#### [Exercise prompt]
Only the text of the records belongs in the answer, copied exactly, with every picture omitted.

#### [Extracted material]
..........

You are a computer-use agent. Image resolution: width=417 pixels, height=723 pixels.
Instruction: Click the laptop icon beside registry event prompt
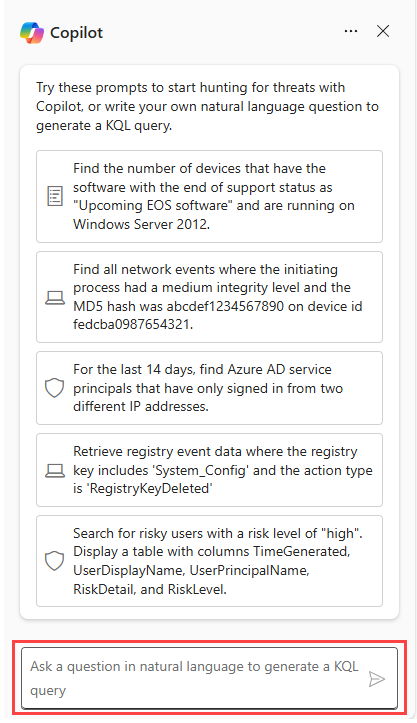click(x=55, y=470)
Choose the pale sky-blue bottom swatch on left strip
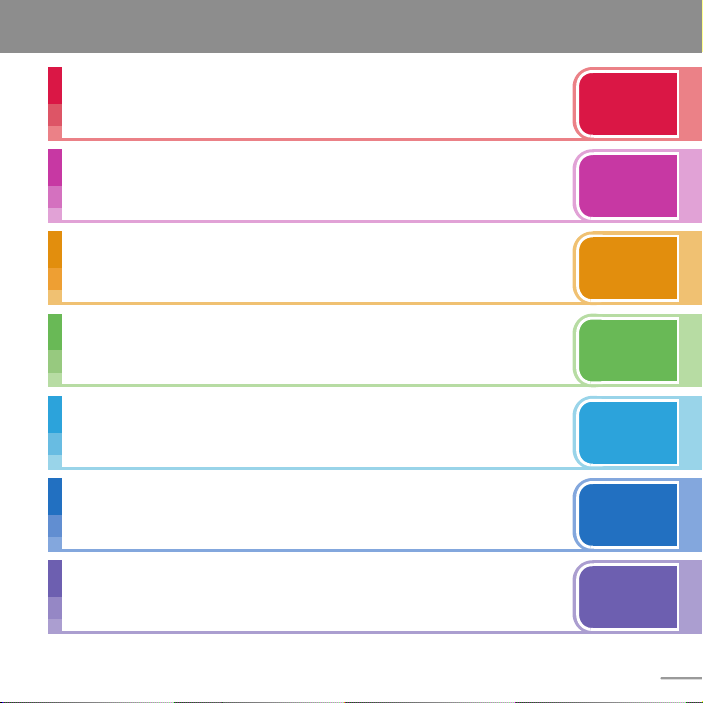 tap(55, 462)
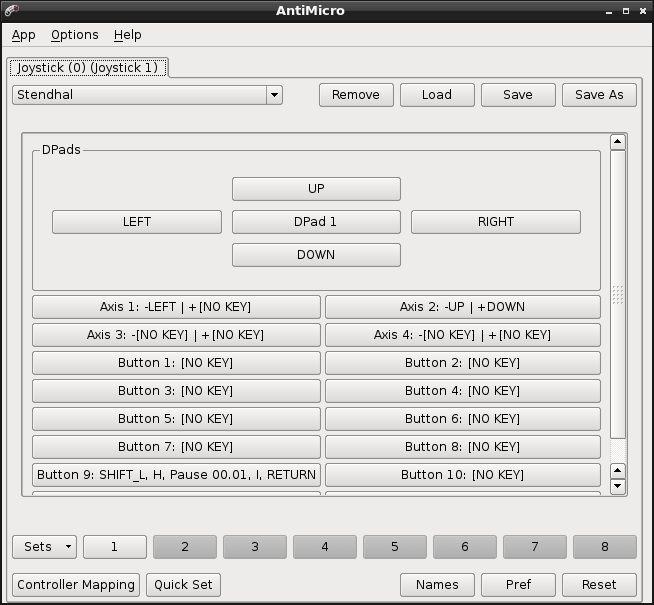This screenshot has width=654, height=605.
Task: Edit Button 9 macro assignment
Action: click(176, 475)
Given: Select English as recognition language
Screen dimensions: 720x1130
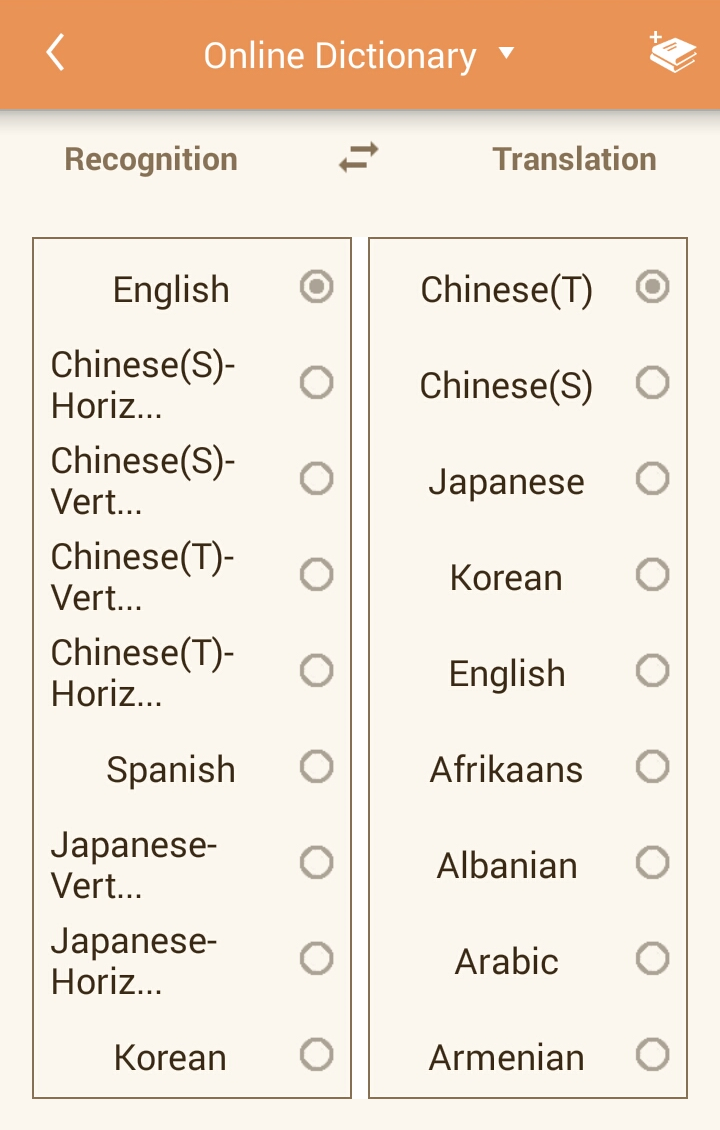Looking at the screenshot, I should pos(316,288).
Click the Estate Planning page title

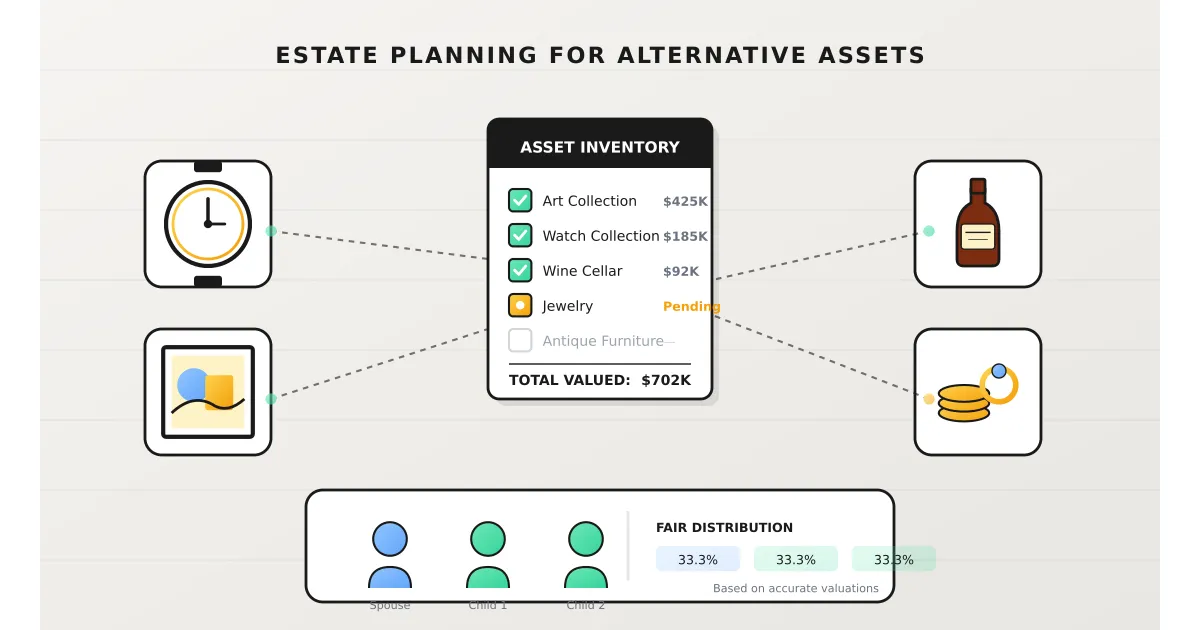click(x=600, y=55)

..........

#### [Reply to the task]
You are a computer-use agent. Image resolution: width=417 pixels, height=723 pixels.
Instruction: Click the laptop icon beside registry event prompt
click(x=55, y=470)
Choose the pale sky-blue bottom swatch on left strip
 tap(55, 462)
This screenshot has width=654, height=605.
Task: Edit Button 9 macro assignment
Action: click(176, 475)
Given: Select English as recognition language
Screen dimensions: 720x1130
Looking at the screenshot, I should pos(316,288).
Click the Estate Planning page title

click(x=600, y=55)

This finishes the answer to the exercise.